**Exercise:** Please find every line in the records below that contains the word "Select" and copy each of those lines.
** begin Records shown **
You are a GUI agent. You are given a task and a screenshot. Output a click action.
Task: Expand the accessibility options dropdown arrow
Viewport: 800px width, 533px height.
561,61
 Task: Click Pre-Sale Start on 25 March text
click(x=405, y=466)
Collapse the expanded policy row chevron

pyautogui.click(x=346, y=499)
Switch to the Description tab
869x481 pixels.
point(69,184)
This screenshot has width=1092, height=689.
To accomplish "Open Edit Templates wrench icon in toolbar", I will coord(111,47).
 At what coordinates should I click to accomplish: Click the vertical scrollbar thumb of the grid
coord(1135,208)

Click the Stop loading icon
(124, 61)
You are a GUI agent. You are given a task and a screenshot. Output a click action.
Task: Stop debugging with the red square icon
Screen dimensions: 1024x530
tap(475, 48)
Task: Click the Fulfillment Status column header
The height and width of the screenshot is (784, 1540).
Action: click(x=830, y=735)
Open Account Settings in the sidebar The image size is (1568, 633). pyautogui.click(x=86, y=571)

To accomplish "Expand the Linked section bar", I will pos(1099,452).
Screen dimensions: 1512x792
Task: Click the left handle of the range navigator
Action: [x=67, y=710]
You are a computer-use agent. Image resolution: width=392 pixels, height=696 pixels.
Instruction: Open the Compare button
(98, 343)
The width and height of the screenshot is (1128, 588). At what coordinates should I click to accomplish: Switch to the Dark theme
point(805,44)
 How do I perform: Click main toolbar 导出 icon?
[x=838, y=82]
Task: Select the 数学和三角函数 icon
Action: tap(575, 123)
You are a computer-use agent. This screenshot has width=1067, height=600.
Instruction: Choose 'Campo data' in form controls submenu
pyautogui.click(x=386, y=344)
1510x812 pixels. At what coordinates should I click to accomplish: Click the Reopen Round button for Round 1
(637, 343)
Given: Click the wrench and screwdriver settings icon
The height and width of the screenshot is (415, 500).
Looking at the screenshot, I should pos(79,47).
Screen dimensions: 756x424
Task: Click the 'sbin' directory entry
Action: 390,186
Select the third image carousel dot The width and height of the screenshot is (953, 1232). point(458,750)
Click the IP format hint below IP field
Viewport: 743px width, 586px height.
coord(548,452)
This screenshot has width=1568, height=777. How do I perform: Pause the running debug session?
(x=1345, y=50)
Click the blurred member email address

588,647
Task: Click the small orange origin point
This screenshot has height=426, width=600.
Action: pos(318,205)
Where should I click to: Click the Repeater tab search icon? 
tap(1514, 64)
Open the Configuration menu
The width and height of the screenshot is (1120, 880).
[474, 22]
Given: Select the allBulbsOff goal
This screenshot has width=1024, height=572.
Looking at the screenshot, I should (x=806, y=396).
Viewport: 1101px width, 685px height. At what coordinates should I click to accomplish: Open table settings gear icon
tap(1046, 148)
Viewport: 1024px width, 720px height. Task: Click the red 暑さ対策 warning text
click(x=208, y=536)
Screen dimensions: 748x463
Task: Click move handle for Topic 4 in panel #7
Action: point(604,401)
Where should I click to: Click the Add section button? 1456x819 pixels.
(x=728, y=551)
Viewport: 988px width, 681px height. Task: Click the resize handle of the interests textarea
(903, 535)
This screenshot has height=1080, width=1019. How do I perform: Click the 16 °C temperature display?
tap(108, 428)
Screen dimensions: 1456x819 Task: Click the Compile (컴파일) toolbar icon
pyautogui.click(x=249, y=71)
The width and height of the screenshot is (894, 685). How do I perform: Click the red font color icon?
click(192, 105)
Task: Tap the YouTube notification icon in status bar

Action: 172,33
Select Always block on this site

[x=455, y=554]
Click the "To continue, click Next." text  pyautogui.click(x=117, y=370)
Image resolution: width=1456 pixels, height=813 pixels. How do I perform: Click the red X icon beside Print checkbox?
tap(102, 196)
** end Records shown **
**Task answer:**
Task: Select the 数学和三角函数 icon
Select the third image carousel dot The width and height of the screenshot is (953, 1232). point(458,750)
Given: Select the allBulbsOff goal
Select Always block on this site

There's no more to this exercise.